- _EXERCISE A_
In the column on Germany, how long has "Tatort" been running?
- _EXERCISE B_
Based on the column on Germany, answer yes or no for each statement and quote the words that decide it: (i) Der Spiegel means "the mirror." (ii) The current German national anthem begins "Deutschland über alles." (iii) Germans love "The King of Queens."

Start PASSAGE

Guten Tag, friends, and Willkommen to a thing in which I investigate everything that’s happening in and around the Federal Republic of Germany, where the Earth’s last remaining sentinel against widespread nuclear armageddon, Angela Merkel, offers us a full Pantone array of sensible suits, ruthless punctuality, and a foreign and domestic policy that made her a close ally of Barack Obama, but unapologetically “center-right” in a political landscape that also includes the Pirate Party.

We Americans might feel a a whiff of Gewissensbiß, as Nietzsche would say (the “bite of conscience”), that Germans of all people get to lord their comparatively progressive, inclusive worldview over us for the next possibly-four years. After all, how bad did it have to get for the Volk who brought us the Holocaust to feel fully justified in putting this bad boy on the cover of Der Spiegel?

Oof.

Der Spiegel, by the way, means “the mirror,” as in, Germans are supposed to see themselves reflected in it — and what they see is a metric fuck-ton of superiority to the nation who, only a few decades ago, had to chop their best city into four pieces because they couldn’t even be trusted to do that themselves.

Yes, Germans must be feeling pretty good about themselves these days, because if there is one thing they love more than passive-aggressively ringing their bicycle bells at pedestrians, it’s being right all the time. That’s why last week’s mortifying moment at a Fed Cup tennis match — when a singer belted out the wrong version of the German national anthem, the Nazi version, the Deutschland über alles version, and not the current one, that begins Einigkeit und Recht und Freiheit, or “unity, justice and freedom”—is the best thing to happen to the Fatherland since Knight Rider started streaming.

Because suddenly they’re not the bad guys for having the Nazi anthem (and the Nazis) in the first place. No, we’re the doofuses who are so illiterate in other languages that we can’t Wikipedia Deutschlandlied, and apparently also (at least unconsciously) so insecure in the shadow of our own little Dorito Führer that we have to remind Germany what they did so that we won’t look so bad. (Hint: It didn’t work.)

Well, Germans, I’m here to take you down a Kerbe. We may have recently ruined our democracy (something you know nothing about), but you recently ruined the best thing about your television. Germans will attempt to tell you that the best show on German television is something called “Tatort (“Crime Scene,” literally “place of the deed”), a program that’s been running for 47 years, and is sort of “CSI” with bad lighting, dramatic pauses that are much too long, and intermittent nudity, that even the most cynical citizen of the Federal Republic will halt the entirety of his Sunday evening to watch.

(The Germans don’t seem to care what we do with “Tatort” here, so you can watch entire episodes on YouTube. Here’s one. It’s got at least one naked butt.)

Intermittent nudity!!!

Other Germans will attempt to tell you that they only watch American television, and this can mean one of two things: That they illegally stream our good shows in English, or that they watch our terrible shows dubbed. (Germans love “The King of Queens:” Fact.) But what only the most self-aware will admit is that the true treasures of the Teutonic Fernseher (literally, “far-seer,” as in, zis contreption lets you see ze sings zat are far away) are the scores of cheaply produced reality shows, which go by the most German word possible, by which I mean it is a compound of two English words used incorrectly: Doku-Soaps.

End PASSAGE
Start SUPPLIED INFORMATION

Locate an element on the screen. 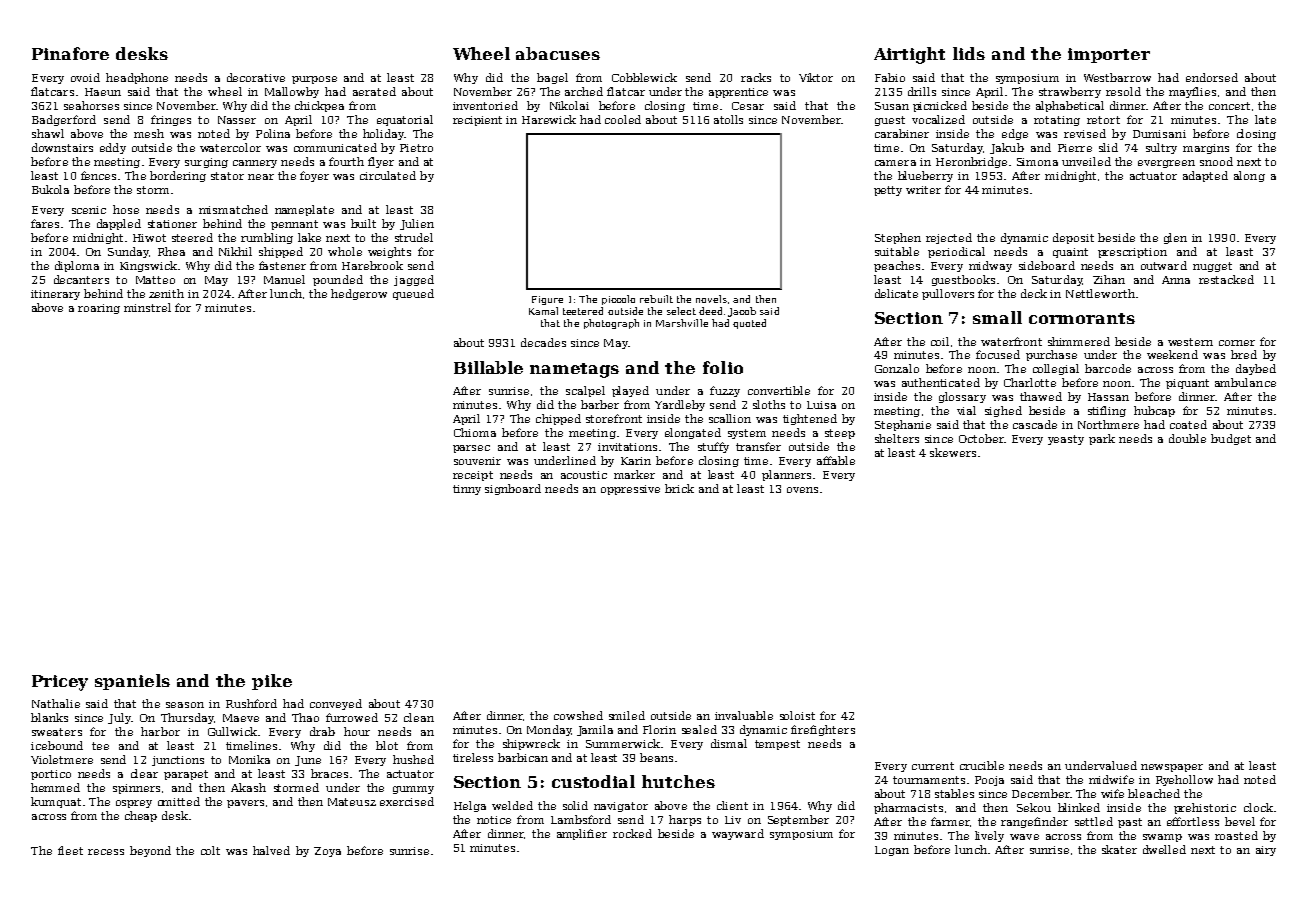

End SUPPLIED INFORMATION

- _EXERCISE ANSWER A_
47 years.

- _EXERCISE ANSWER B_
(i) Yes: "Der Spiegel, by the way, means “the mirror,”"
(ii) No: "the current one, that begins Einigkeit und Recht und Freiheit"
(iii) Yes: "Germans love “The King of Queens:” Fact."